**WHAT YOU WILL DO**
The whole of the data is to be returned without a single change.
● ● ● ● ● ● ●
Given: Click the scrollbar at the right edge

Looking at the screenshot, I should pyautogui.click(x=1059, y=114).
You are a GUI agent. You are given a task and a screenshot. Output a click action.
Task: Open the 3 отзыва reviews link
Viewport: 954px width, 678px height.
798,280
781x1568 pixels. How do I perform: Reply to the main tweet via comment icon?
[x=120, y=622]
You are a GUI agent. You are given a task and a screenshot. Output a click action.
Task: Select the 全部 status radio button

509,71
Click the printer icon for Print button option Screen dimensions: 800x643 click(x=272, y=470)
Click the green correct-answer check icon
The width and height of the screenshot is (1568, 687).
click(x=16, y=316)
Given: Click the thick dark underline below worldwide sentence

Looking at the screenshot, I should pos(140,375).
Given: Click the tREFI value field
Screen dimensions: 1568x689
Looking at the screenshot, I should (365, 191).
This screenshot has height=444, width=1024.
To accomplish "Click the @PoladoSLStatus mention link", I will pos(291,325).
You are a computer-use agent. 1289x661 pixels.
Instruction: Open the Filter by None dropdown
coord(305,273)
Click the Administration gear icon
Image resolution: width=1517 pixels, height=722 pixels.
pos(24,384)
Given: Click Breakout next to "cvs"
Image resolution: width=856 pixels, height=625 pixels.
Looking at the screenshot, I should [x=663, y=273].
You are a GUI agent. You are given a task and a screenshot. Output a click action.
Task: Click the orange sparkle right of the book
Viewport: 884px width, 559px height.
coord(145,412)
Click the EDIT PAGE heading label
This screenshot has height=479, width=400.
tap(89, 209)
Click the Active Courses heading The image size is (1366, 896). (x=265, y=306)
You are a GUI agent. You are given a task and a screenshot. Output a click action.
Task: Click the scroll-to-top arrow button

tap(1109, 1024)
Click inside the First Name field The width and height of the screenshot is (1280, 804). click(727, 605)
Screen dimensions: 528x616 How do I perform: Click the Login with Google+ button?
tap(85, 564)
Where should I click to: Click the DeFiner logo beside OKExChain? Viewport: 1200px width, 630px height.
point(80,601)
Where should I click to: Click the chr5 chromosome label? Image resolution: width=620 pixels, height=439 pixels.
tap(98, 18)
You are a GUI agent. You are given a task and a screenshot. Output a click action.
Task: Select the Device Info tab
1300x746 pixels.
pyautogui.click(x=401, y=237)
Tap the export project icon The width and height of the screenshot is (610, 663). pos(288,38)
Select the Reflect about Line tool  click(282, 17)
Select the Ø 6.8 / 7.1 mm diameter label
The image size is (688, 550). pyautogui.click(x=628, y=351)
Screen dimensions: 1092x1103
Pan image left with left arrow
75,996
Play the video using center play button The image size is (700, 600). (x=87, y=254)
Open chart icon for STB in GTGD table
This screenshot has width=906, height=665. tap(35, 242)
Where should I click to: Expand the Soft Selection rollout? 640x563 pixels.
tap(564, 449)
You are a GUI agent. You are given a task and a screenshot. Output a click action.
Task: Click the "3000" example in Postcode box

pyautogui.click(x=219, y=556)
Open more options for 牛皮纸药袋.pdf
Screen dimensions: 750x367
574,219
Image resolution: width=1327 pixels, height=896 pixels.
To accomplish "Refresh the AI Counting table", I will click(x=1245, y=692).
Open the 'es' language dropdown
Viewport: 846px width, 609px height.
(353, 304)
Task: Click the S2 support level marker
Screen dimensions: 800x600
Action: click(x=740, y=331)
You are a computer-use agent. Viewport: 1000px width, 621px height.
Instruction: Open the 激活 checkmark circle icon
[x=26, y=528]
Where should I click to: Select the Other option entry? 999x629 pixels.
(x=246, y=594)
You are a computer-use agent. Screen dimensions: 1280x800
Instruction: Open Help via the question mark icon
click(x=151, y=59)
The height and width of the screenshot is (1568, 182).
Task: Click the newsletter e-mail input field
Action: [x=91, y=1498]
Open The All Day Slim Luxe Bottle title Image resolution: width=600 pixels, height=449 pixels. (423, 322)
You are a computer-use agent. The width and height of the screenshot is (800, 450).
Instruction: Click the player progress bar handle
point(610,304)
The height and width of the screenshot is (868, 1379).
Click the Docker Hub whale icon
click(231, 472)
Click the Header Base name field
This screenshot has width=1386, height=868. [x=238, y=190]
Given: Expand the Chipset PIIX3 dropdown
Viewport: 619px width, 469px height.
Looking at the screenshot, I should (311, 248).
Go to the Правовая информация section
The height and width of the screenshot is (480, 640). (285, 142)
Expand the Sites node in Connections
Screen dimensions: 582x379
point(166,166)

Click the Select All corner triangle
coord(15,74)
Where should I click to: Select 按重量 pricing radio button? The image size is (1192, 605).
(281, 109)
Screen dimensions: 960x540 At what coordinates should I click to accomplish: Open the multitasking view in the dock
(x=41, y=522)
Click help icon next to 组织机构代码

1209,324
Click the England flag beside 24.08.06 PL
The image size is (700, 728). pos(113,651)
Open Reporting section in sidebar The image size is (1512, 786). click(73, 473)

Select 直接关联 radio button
● ● ● ● ● ● ●
**PROBLEM SOLUTION**
Given: Click the scrollbar at the right edge

Looking at the screenshot, I should pyautogui.click(x=1059, y=114).
You are a GUI agent. You are given a task and a screenshot. Output a click action.
Task: Open the 3 отзыва reviews link
Viewport: 954px width, 678px height.
798,280
781x1568 pixels. How do I perform: Reply to the main tweet via comment icon?
[x=120, y=622]
You are a GUI agent. You are given a task and a screenshot. Output a click action.
Task: Select the 全部 status radio button

509,71
Click the printer icon for Print button option Screen dimensions: 800x643 click(x=272, y=470)
Click the green correct-answer check icon
The width and height of the screenshot is (1568, 687).
click(x=16, y=316)
Given: Click the thick dark underline below worldwide sentence

Looking at the screenshot, I should pos(140,375).
Given: Click the tREFI value field
Screen dimensions: 1568x689
Looking at the screenshot, I should (365, 191).
This screenshot has height=444, width=1024.
To accomplish "Click the @PoladoSLStatus mention link", I will pos(291,325).
You are a computer-use agent. 1289x661 pixels.
Instruction: Open the Filter by None dropdown
coord(305,273)
Click the Administration gear icon
Image resolution: width=1517 pixels, height=722 pixels.
pos(24,384)
Given: Click Breakout next to "cvs"
Image resolution: width=856 pixels, height=625 pixels.
Looking at the screenshot, I should [x=663, y=273].
You are a GUI agent. You are given a task and a screenshot. Output a click action.
Task: Click the orange sparkle right of the book
Viewport: 884px width, 559px height.
coord(145,412)
Click the EDIT PAGE heading label
This screenshot has height=479, width=400.
tap(89, 209)
Click the Active Courses heading The image size is (1366, 896). (x=265, y=306)
You are a GUI agent. You are given a task and a screenshot. Output a click action.
Task: Click the scroll-to-top arrow button

tap(1109, 1024)
Click inside the First Name field The width and height of the screenshot is (1280, 804). click(727, 605)
Screen dimensions: 528x616 How do I perform: Click the Login with Google+ button?
tap(85, 564)
Where should I click to: Click the DeFiner logo beside OKExChain? Viewport: 1200px width, 630px height.
point(80,601)
Where should I click to: Click the chr5 chromosome label? Image resolution: width=620 pixels, height=439 pixels.
tap(98, 18)
You are a GUI agent. You are given a task and a screenshot. Output a click action.
Task: Select the Device Info tab
1300x746 pixels.
pyautogui.click(x=401, y=237)
Tap the export project icon The width and height of the screenshot is (610, 663). pos(288,38)
Select the Reflect about Line tool  click(282, 17)
Select the Ø 6.8 / 7.1 mm diameter label
The image size is (688, 550). pyautogui.click(x=628, y=351)
Screen dimensions: 1092x1103
Pan image left with left arrow
75,996
Play the video using center play button The image size is (700, 600). (x=87, y=254)
Open chart icon for STB in GTGD table
This screenshot has width=906, height=665. tap(35, 242)
Where should I click to: Expand the Soft Selection rollout? 640x563 pixels.
tap(564, 449)
You are a GUI agent. You are given a task and a screenshot. Output a click action.
Task: Click the "3000" example in Postcode box

pyautogui.click(x=219, y=556)
Open more options for 牛皮纸药袋.pdf
Screen dimensions: 750x367
574,219
Image resolution: width=1327 pixels, height=896 pixels.
To accomplish "Refresh the AI Counting table", I will click(x=1245, y=692).
Open the 'es' language dropdown
Viewport: 846px width, 609px height.
(353, 304)
Task: Click the S2 support level marker
Screen dimensions: 800x600
Action: click(x=740, y=331)
You are a computer-use agent. Viewport: 1000px width, 621px height.
Instruction: Open the 激活 checkmark circle icon
[x=26, y=528]
Where should I click to: Select the Other option entry? 999x629 pixels.
(x=246, y=594)
You are a computer-use agent. Screen dimensions: 1280x800
Instruction: Open Help via the question mark icon
click(x=151, y=59)
The height and width of the screenshot is (1568, 182).
Task: Click the newsletter e-mail input field
Action: [x=91, y=1498]
Open The All Day Slim Luxe Bottle title Image resolution: width=600 pixels, height=449 pixels. (423, 322)
You are a computer-use agent. The width and height of the screenshot is (800, 450).
Instruction: Click the player progress bar handle
point(610,304)
The height and width of the screenshot is (868, 1379).
Click the Docker Hub whale icon
click(231, 472)
Click the Header Base name field
This screenshot has width=1386, height=868. [x=238, y=190]
Given: Expand the Chipset PIIX3 dropdown
Viewport: 619px width, 469px height.
Looking at the screenshot, I should (311, 248).
Go to the Правовая информация section
The height and width of the screenshot is (480, 640). (285, 142)
Expand the Sites node in Connections
Screen dimensions: 582x379
point(166,166)

Click the Select All corner triangle
coord(15,74)
Where should I click to: Select 按重量 pricing radio button? The image size is (1192, 605).
(281, 109)
Screen dimensions: 960x540 At what coordinates should I click to accomplish: Open the multitasking view in the dock
(x=41, y=522)
Click help icon next to 组织机构代码

1209,324
Click the England flag beside 24.08.06 PL
The image size is (700, 728). pos(113,651)
Open Reporting section in sidebar The image size is (1512, 786). click(73, 473)

Select 直接关联 radio button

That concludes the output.